Entrando nel merito del settore agricolo si possono cogliere diverse alterazioni:
- aumento delle temperature: rispetto ai livelli preindustriali, la temperatura media annua globale è aumentata di +1,5°C, con il 2024 come anno record in cui si è registrato il caldo anomalo. Il riscaldamento globale impatta sulla regolare crescita delle colture e sulla generale salute delle piante che si trovano a doversi adattare rapidamente ad un nuovo habitat, sempre più caldo;
- variazione delle precipitazioni: strettamente correlate all’aumento delle temperature, le precipitazioni subiscono variazioni con conseguenze spesso disastrose: aumenta la frequenza di eventi come siccità e alluvioni. Si registra, di conseguenza, un’alterazione non prevedibile e spesso non controllabile della disponibilità idrica destinabile all’agricoltura;
- eventi meteorologici e climatici estremi: siccità e alluvioni non sono le uniche conseguenze di un clima a rischio. Incendi, inondazioni, uragani, tsunami e ondate di caldo e di freddo sempre più spesso causano danni ai raccolti di portata incommensurabile.
L’adattamento delle coltivazioni ai cambi di clima
In questo scenario in rapida evoluzione, è fondamentale comprendere come le condizioni di coltivazione si stiano trasformando e, di conseguenza, l’adattamento delle coltivazioni si rivela cruciale. Si ricercano varietà di piante resistenti a caldo e siccità, si affinano le tecniche di agricoltura di precisione per un uso efficiente delle risorse e si promuove la diversificazione delle coltivazioni al fine di preservare la biodiversità, con un occhio costante alla produttività.
L’obiettivo è garantire produzioni agricole sostenibili in un contesto in continua evoluzione.
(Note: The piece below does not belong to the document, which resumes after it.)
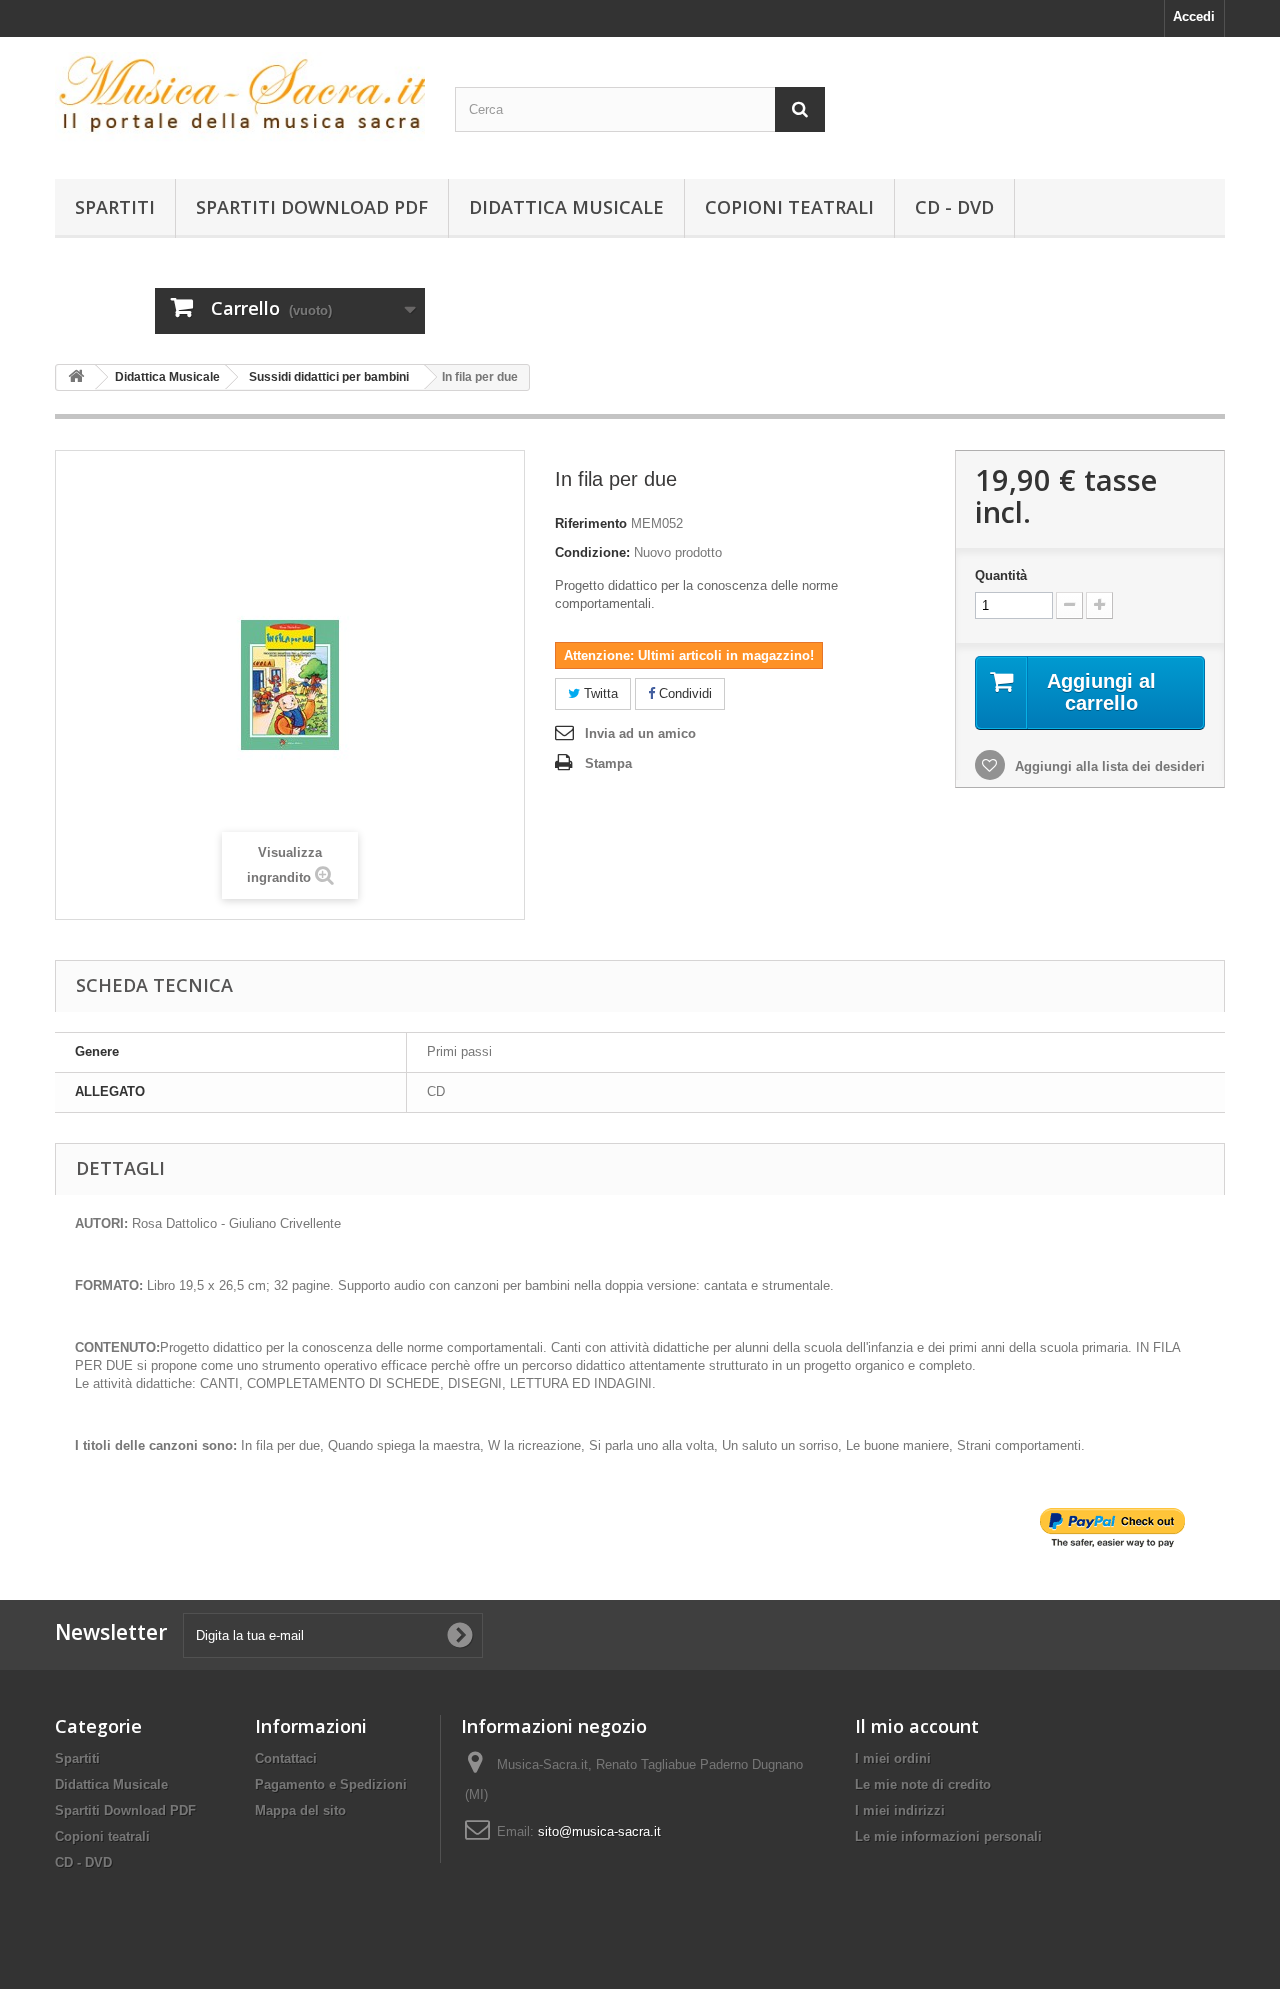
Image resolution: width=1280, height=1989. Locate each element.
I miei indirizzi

La tecnologia come strategia di adattamento al cambiamento climatico
Per garantire un livello sempre maggiore di sicurezza alimentare, sostenibilità del settore agricolo e ottimizzazione delle risorse, le aziende stanno brevettando e adottando numerose strategie e macchinari all’avanguardia.
La tecnologia si rivela fondamentale per il corretto monitoraggio delle condizioni climatiche, delle risorse disponibili e dell’andamento dell’attività.
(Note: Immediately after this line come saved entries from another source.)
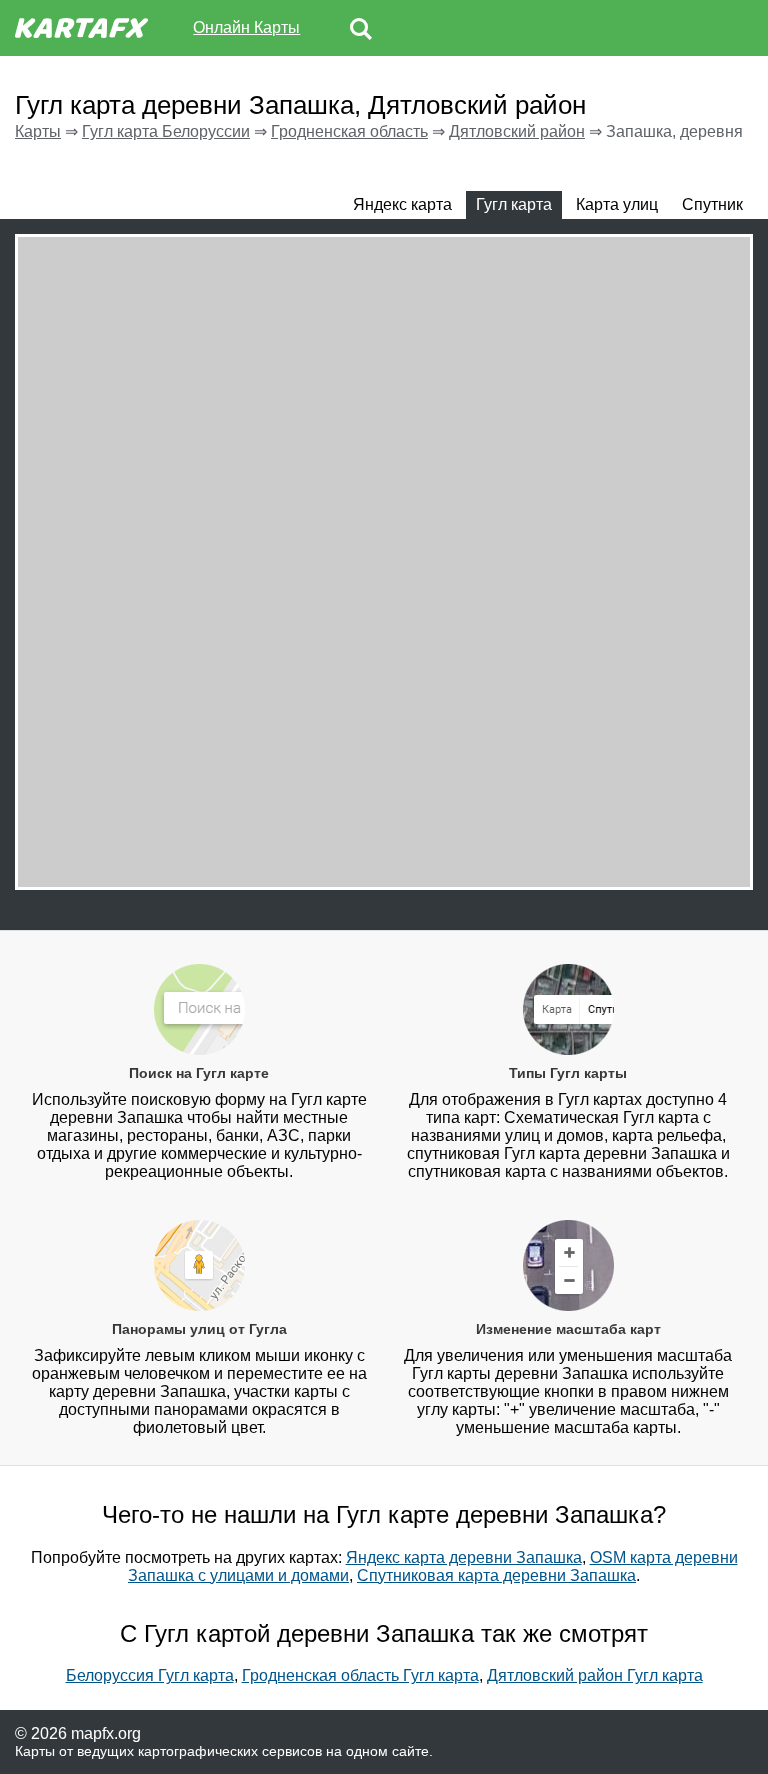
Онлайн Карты (246, 27)
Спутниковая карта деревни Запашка (496, 1575)
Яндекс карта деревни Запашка (464, 1557)
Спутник (712, 204)
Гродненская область (349, 131)
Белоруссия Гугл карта (150, 1675)
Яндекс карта (402, 204)
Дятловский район (517, 131)
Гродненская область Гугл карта (360, 1675)
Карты (38, 131)
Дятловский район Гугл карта (595, 1675)
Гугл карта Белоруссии (166, 131)
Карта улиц (617, 204)
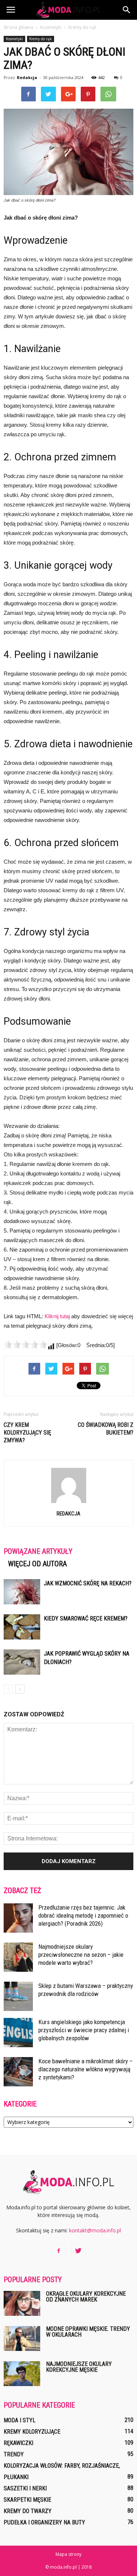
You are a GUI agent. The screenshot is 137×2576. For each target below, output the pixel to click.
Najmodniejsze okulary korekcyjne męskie (79, 2366)
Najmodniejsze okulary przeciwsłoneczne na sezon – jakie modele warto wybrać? (80, 1954)
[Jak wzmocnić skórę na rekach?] (22, 1591)
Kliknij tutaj (57, 1316)
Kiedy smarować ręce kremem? (86, 1618)
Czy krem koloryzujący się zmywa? (27, 1432)
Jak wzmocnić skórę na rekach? (88, 1583)
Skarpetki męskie (27, 2499)
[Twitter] (78, 2251)
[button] (127, 10)
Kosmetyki (14, 38)
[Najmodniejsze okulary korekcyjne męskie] (22, 2373)
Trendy (14, 2454)
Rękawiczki (18, 2442)
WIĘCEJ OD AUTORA (37, 1563)
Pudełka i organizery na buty (44, 2522)
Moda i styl (19, 2420)
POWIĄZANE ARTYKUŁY (38, 1551)
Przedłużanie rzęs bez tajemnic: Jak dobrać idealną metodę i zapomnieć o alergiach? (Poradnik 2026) (83, 1915)
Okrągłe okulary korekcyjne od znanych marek (86, 2296)
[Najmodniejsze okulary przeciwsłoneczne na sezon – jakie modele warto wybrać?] (18, 1957)
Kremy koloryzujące (32, 2431)
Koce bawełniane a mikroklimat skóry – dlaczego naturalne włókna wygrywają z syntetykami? (85, 2069)
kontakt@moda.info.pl (95, 2230)
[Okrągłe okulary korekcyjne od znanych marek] (22, 2303)
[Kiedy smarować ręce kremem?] (22, 1627)
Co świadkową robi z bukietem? (105, 1428)
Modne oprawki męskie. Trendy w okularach (88, 2331)
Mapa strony (68, 2554)
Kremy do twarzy (28, 2511)
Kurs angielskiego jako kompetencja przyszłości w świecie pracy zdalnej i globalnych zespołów (83, 2030)
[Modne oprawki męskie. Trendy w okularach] (22, 2338)
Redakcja (27, 77)
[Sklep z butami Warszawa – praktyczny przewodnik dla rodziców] (18, 1996)
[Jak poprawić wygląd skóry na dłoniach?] (22, 1662)
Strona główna (18, 27)
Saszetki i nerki (25, 2488)
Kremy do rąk (40, 38)
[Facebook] (59, 2251)
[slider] (25, 1344)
La corretta sinergia tra agricoltura e tecnologia garantisce ottimi risultati a fronte di un ambiente instabile e sempre più difficile. L’avere a disposizione dei macchinari altamente performanti e accurati permette di ridurre gli sprechi nel rispetto dell’ecosistema.
Gli strumenti di misurazione di Isoelectric per il controllo degli sprechi
L’innovazione tecnologia può diventare una soluzione per cercare di arginare l’avanzamento degli effetti negativi del cambiamento climatico.
Con le nostre apparecchiature per silos e magazzini si riesce a monitorare costantemente lo stato di conservazione e la qualità dei cereali conservati nei silos, evitando il danneggiamento e il conseguente spreco di ingenti quantità di materie prime. La prevenzione allo spreco è un elemento che può fare la differenza.
All’interno dell’ambiente di stoccaggio, il clima deve essere il più favorevole possibile per la conservazione dei cereali come grano, mais, orzo. Specifici misuratori di temperatura sono la soluzione per evitare danni che muffe e organismi possono provocare all’intero raccolto.
Isoelectric propone strumenti elettronici di precisione per la misurazione dell’umidità che possono garantire un sostegno strategico importante alle attività che lavorano nel settore agricolo.
Prevenire, investendo in macchinari ad alto contenuto tecnologico, può davvero fare la differenza in termini di produttività e riduzione degli sprechi.
Una differenza sul piano economico, ma anche ambientale e morale.